🤖 AI Summary
This work investigates the optimal choice of representation dimensionality to achieve maximal generalization performance in settings where pretraining and downstream task data exhibit significant imbalance. By modeling pretraining as principal component analysis on unlabeled data and downstream learning as linear regression on labeled data, the authors employ high-dimensional statistical analysis to derive, for the first time, exact expressions for training and generalization errors in the high-dimensional asymptotic limit. Their theoretical results establish a quantitative relationship among representation dimensionality, data scale, and task alignment, yielding an analytical condition for the optimal representation size: low-dimensional compressed representations are preferable when labeled downstream data are scarce but pretraining data are abundant, whereas high-dimensional representations are advantageous in the opposite regime. The study further quantifies the extent to which unlabeled data can substitute for labeled samples and validates the proposed mechanism in both autoencoders and large language models.
📝 Abstract
Learning to generalise from limited data is a fundamental challenge for both artificial and biological systems.

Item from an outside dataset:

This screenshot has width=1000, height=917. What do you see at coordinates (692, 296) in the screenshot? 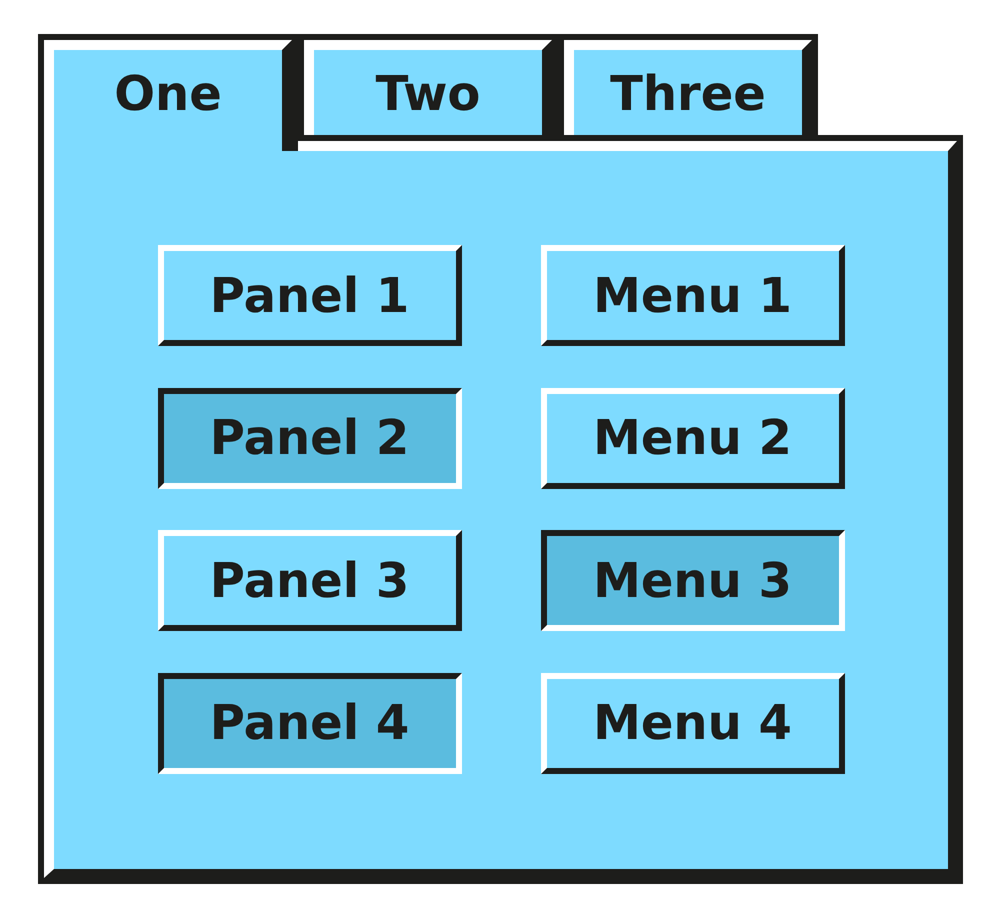
I see `menu-button: Menu 1` at bounding box center [692, 296].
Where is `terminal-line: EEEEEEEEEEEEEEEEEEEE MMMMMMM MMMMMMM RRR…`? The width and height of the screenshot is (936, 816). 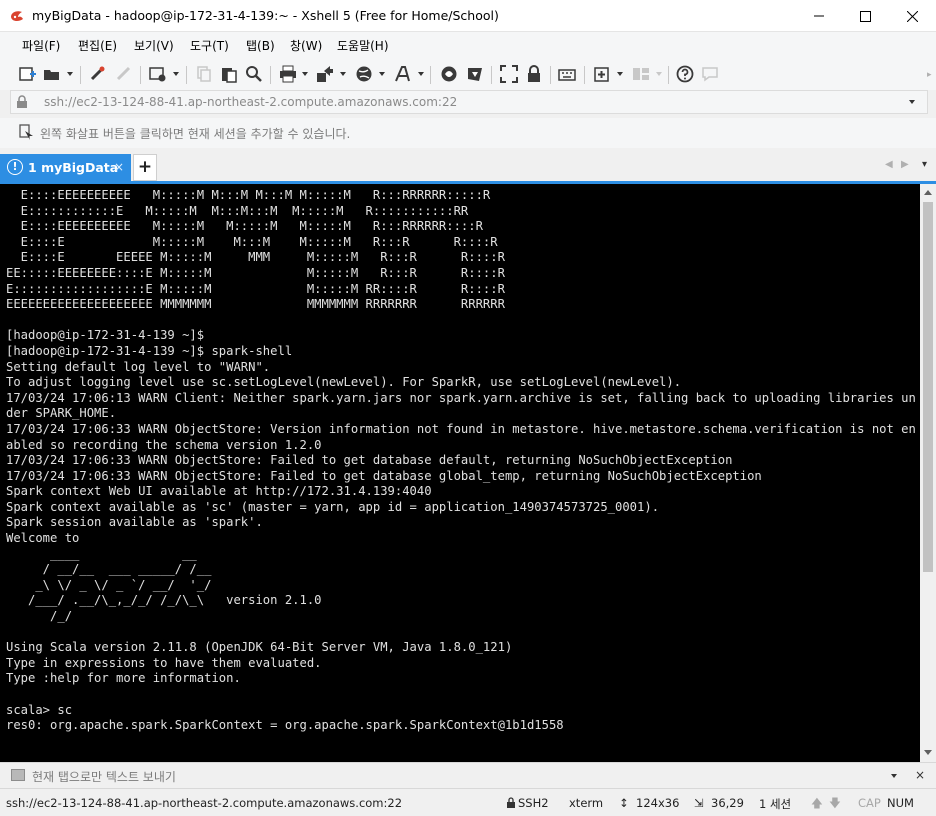
terminal-line: EEEEEEEEEEEEEEEEEEEE MMMMMMM MMMMMMM RRR… is located at coordinates (256, 304).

A common strategy is to extract reusable structure from abundant unlabelled data, enabling efficient adaptation to new tasks from limited labelled data. This two-stage paradigm is now standard in modern training pipelines, where pretraining is followed by fine-tuning or linear probing. We provide an analytical model of this process: structure extraction is formalized as principal component analysis on unlabelled data, and downstream learning as linear regression on a separate labelled dataset. In the high-dimensional regime, we derive exact expressions for training and generalisation error showcasing their dependence on representation dimensionality, unlabelled and labelled sample sizes, and task alignment. Our results show that pretrained representations strongly influence downstream generalisation, and we characterize the optimal representation size as a function of task parameters: with abundant pretraining data but scarce downstream data, maximally compressed representations are optimal, whereas with limited pretraining data, higher-dimensional representations generalise better. Furthermore, we establish an exact trade-off between pretraining and supervision, quantifying how much unlabelled data is required to replace a single labelled sample. Beyond our idealised model, we observe similar phenomenology in autoencoders and pretrained LLMs. Altogether, we highlight that optimising representation size is critical, giving conditions for when compression during pretraining improves generalisation.